What needs to be done: Nothing but the records, copied exactly and stripped of pictures, should be in the answer.
Study material below:
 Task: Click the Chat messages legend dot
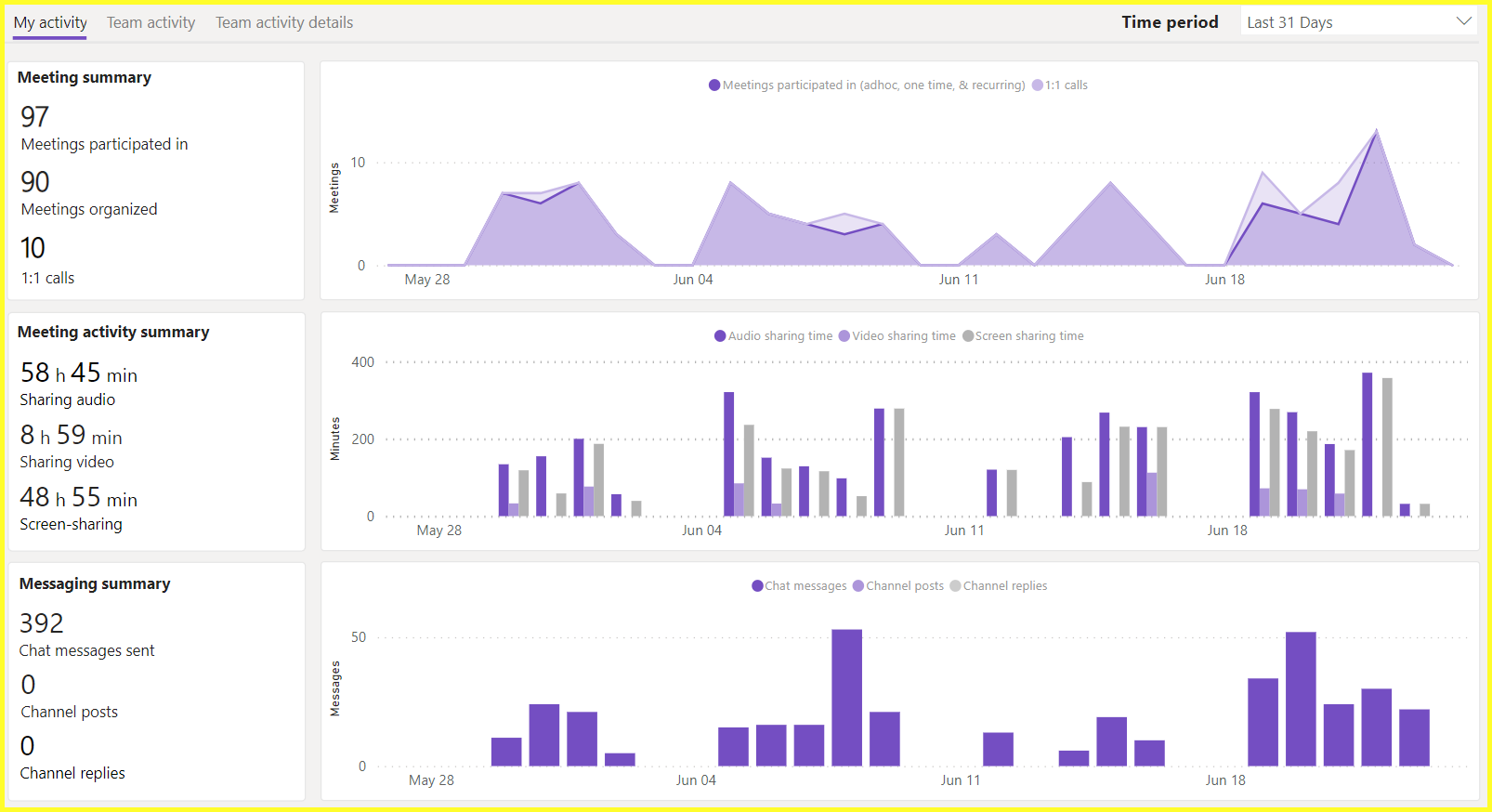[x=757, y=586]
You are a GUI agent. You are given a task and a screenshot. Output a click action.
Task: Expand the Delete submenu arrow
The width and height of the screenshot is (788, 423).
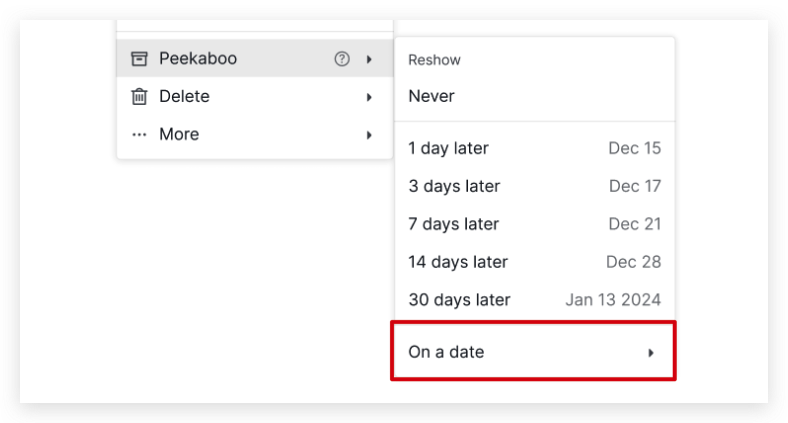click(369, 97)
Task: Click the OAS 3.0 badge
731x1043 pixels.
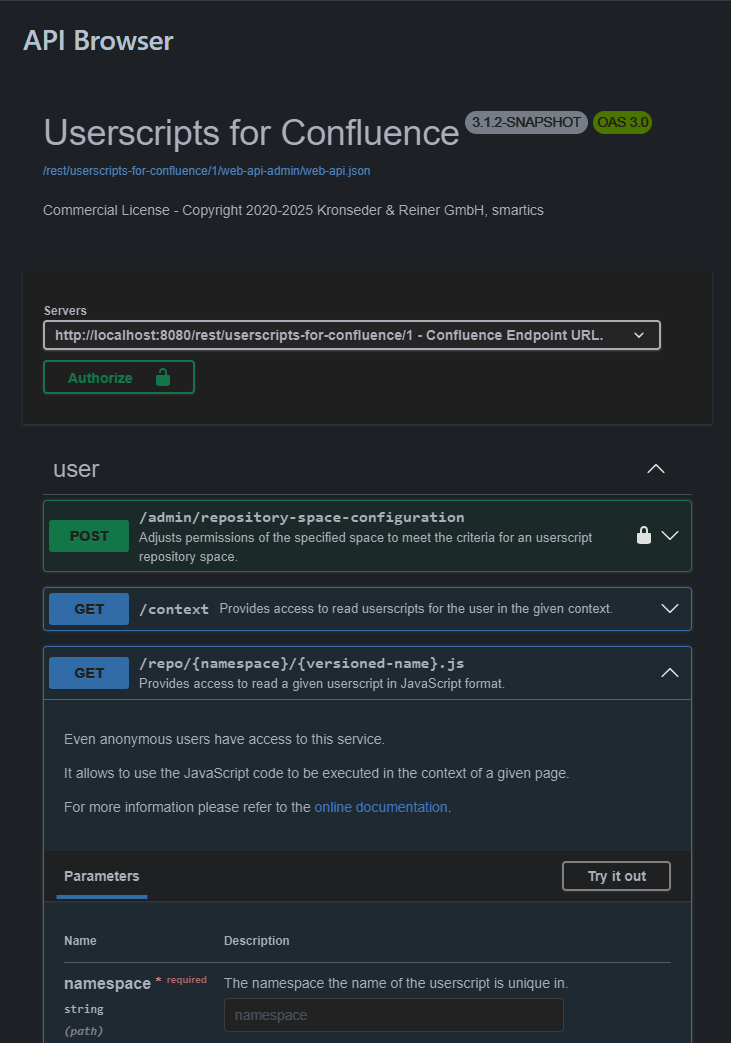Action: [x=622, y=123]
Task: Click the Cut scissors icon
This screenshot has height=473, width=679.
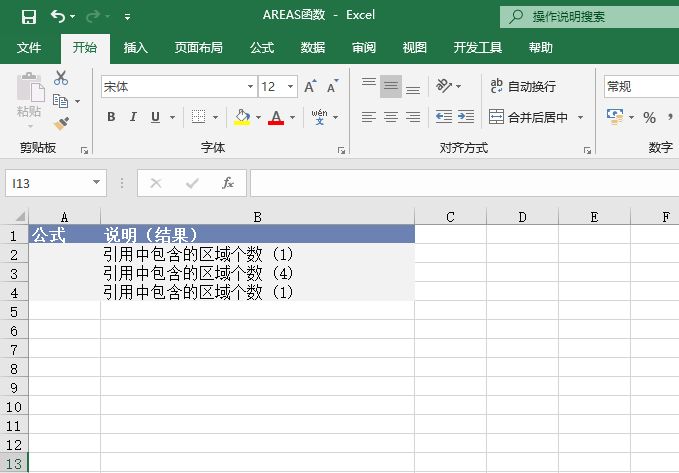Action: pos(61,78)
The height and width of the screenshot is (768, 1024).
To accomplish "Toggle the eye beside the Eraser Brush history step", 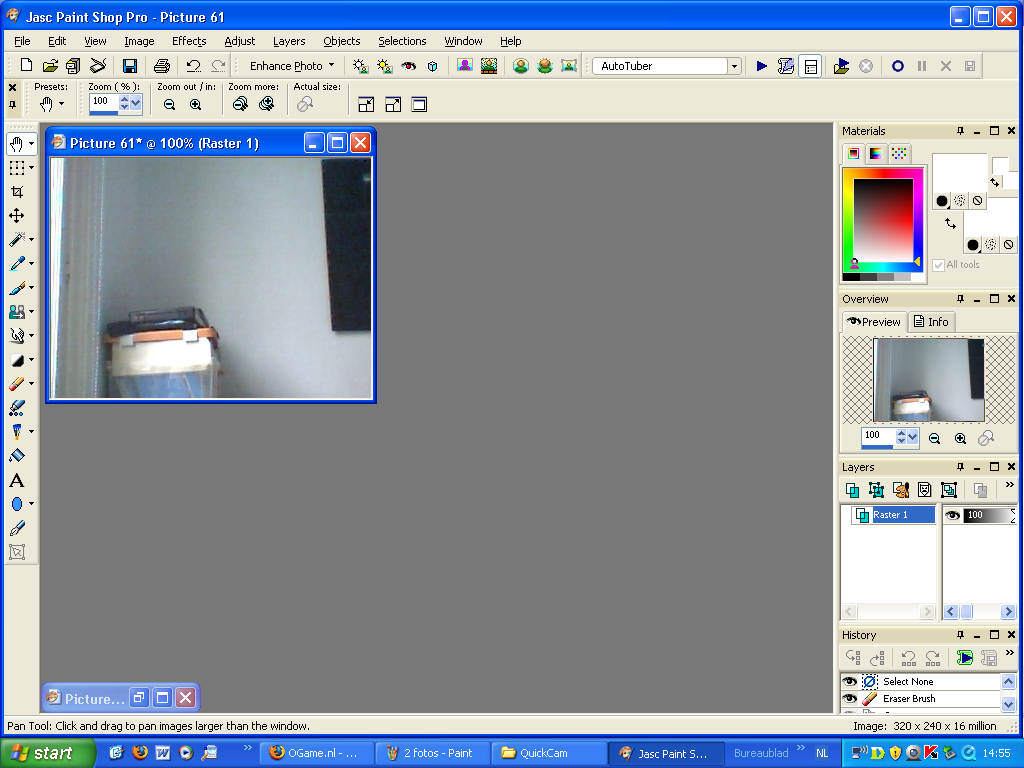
End of Study material.
The answer:
 Task: Click the Chat messages legend dot
[x=757, y=586]
You are a GUI agent. You are given a task and a screenshot. Output a click action.
Task: Expand the Delete submenu arrow
The width and height of the screenshot is (788, 423).
click(369, 97)
Task: Click the OAS 3.0 badge
731x1043 pixels.
Action: [x=622, y=123]
Task: Click the Cut scissors icon
This screenshot has height=473, width=679.
Action: pos(61,78)
The height and width of the screenshot is (768, 1024).
To accomplish "Toggle the eye beside the Eraser Brush history step", 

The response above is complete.